▶ [INPUT RECORDS]
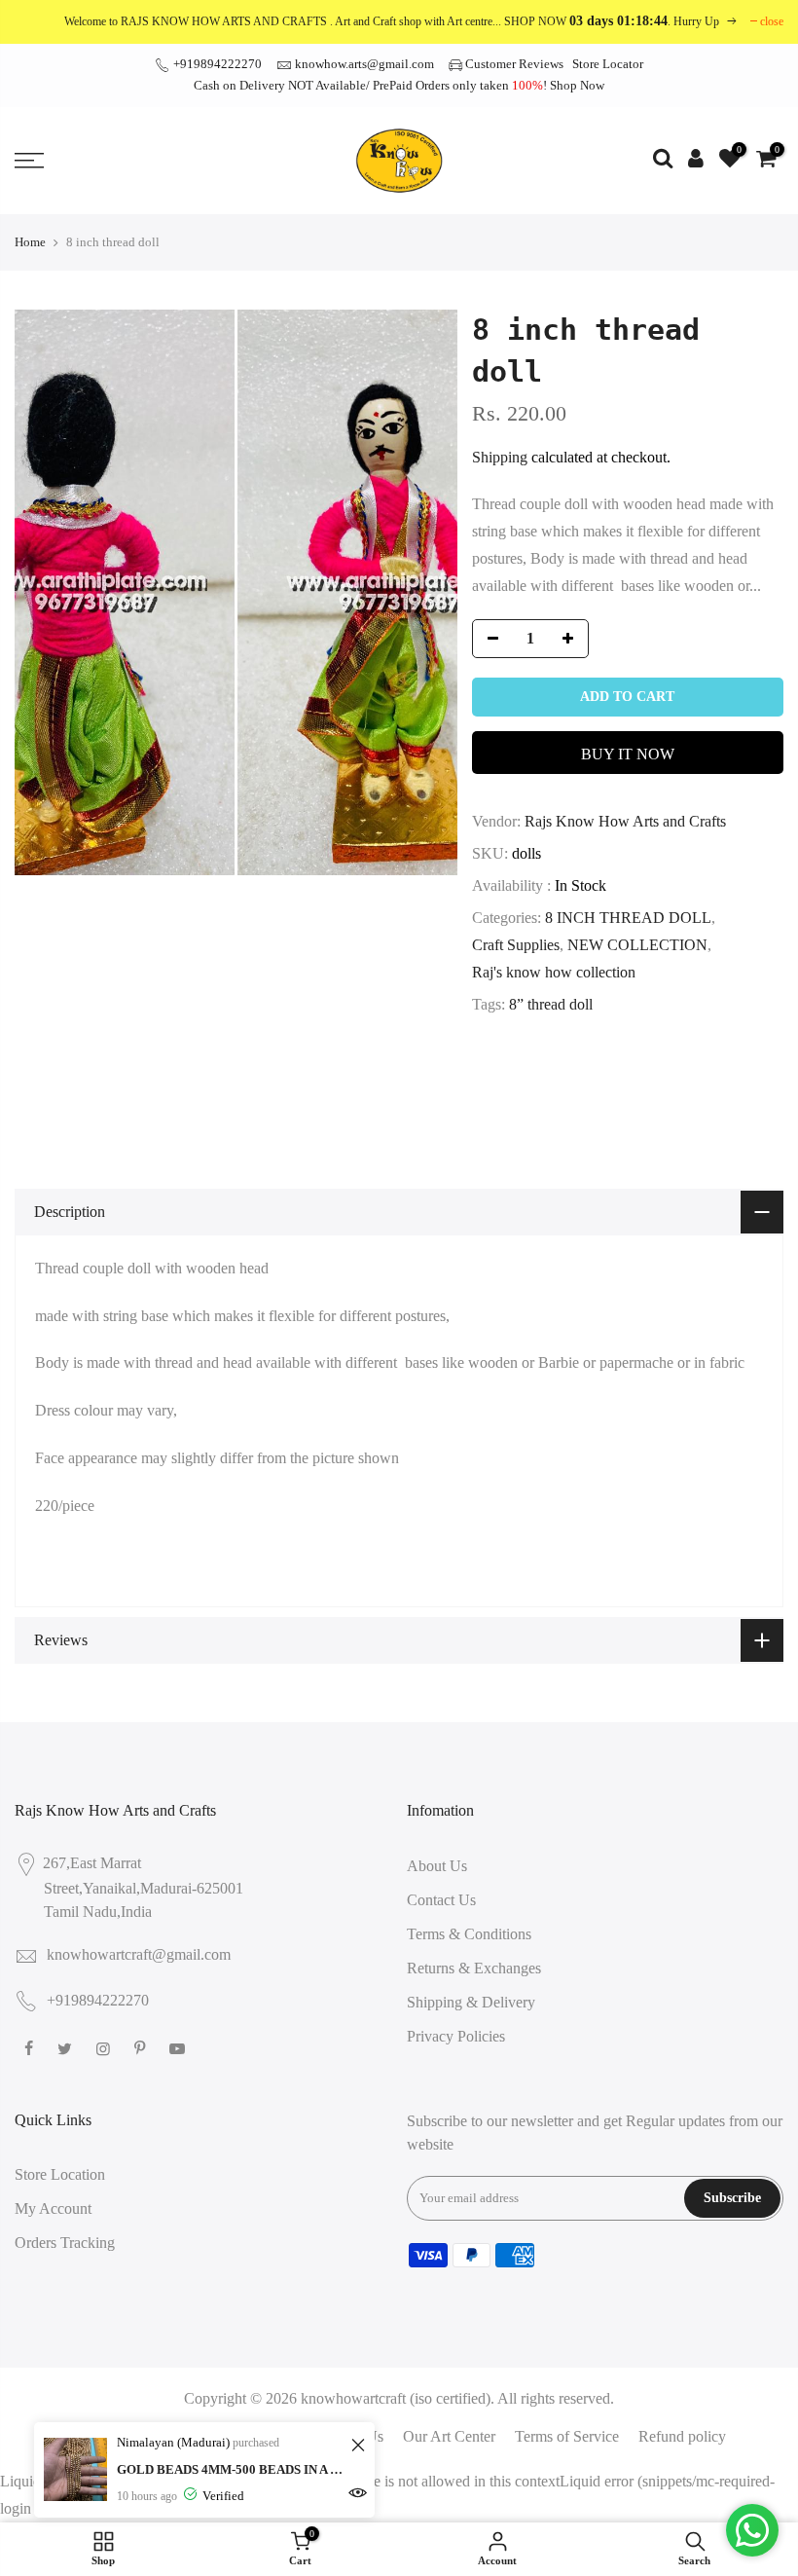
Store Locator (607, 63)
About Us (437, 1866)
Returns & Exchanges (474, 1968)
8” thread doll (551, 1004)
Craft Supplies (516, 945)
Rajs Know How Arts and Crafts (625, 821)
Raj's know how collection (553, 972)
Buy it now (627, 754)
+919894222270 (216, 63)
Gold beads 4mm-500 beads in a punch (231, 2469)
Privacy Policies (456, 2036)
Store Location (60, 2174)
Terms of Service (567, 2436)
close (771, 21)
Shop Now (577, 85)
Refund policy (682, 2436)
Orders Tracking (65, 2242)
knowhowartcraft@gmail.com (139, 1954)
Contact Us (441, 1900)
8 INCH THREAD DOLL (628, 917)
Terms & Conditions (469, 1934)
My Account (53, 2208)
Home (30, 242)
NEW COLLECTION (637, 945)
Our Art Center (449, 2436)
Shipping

▶ [PROBLEM TO SOLVE] Lines are to be repeated exactly from the one that contains "Gold beads 4mm-500" through the last line of the listing, with both ends kept and no others added.

▶ [OUTPUT]
Gold beads 4mm-500 beads in a punch (231, 2469)
Privacy Policies (456, 2036)
Store Location (60, 2174)
Terms of Service (567, 2436)
close (771, 21)
Shop Now (577, 85)
Refund policy (682, 2436)
Orders Tracking (65, 2242)
knowhowartcraft@gmail.com (139, 1954)
Contact Us (441, 1900)
8 INCH THREAD DOLL (628, 917)
Terms & Conditions (469, 1934)
My Account (53, 2208)
Home (30, 242)
NEW COLLECTION (637, 945)
Our Art Center (449, 2436)
Shipping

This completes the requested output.